- Official poster
- Directed by: Jon Kasbe; Crystal Moselle;
- Produced by: Jon Kasbe; Crystal Moselle; Bits Sola; Tim Nash; Sally Campbell;
- Cinematography: Jon Kasbe
- Edited by: Daniel Koehler; Enat Sidi; Jon Kasbe;
- Music by: West Dylan Thordson
- Production companies: Kasbe Films; Give Thanks; Impact Partners; Somesuch;
- Distributed by: Gravitas Ventures
- Release dates: June 10, 2022 (Tribeca); May 6, 2025;
- Running time: 89 minutes
- Country: United States
- Language: English

= My Robot Sophia =

2022 American documentary film

My Robot Sophia is a 2022 American documentary film, directed and produced by Jon Kasbe and Crystal Moselle. It follows David Hanson and the creation of Sophia.

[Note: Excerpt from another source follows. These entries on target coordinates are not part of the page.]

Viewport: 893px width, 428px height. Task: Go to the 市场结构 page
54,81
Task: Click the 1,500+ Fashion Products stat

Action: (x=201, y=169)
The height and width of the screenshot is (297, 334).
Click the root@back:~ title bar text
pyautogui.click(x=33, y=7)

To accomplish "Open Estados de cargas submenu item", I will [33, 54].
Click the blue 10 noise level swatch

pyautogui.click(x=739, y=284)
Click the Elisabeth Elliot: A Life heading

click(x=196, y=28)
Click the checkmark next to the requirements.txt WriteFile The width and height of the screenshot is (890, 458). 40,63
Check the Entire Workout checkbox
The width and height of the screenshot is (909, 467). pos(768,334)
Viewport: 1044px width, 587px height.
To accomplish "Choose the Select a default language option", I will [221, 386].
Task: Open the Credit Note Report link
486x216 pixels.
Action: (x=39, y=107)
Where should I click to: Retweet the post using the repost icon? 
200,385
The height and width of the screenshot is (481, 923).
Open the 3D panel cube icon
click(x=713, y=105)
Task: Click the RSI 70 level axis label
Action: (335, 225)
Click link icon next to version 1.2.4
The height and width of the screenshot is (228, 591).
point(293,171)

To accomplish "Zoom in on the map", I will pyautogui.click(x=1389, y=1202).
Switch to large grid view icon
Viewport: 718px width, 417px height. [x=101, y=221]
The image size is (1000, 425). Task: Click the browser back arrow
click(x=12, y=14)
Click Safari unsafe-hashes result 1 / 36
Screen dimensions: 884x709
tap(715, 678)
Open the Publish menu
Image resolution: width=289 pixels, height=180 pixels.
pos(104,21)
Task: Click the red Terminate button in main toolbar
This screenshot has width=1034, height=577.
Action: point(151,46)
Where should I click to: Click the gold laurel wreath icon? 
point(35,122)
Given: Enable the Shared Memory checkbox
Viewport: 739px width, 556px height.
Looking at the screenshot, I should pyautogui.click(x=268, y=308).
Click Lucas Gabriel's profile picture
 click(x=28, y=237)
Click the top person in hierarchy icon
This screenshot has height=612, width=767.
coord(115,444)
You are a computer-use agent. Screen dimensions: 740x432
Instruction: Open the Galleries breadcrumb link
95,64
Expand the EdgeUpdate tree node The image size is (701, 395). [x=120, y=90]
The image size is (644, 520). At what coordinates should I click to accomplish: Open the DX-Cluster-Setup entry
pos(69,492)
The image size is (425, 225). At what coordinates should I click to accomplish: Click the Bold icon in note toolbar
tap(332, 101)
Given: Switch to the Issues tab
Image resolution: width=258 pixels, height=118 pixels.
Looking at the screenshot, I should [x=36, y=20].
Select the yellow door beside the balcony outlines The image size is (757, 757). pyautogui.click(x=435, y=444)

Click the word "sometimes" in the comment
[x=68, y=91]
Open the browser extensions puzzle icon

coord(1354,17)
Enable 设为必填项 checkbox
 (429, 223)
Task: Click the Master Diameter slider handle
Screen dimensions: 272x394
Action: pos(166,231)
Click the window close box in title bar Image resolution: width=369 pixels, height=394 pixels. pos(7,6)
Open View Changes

It had its world premiere at the Tribeca Festival on June 10, 2022, and is scheduled to be released on May 6, 2025, by Gravitas Ventures.

==Premise==
Follows David Hanson and the creation of Sophia.

==Release==
It had its world premiere at the Tribeca Festival on June 10, 2022. Initially set to be distributed by Showtime Documentary Films in September 2022, The film was subsequently acquired by Gravitas Ventures and set for a May 6, 2025, release.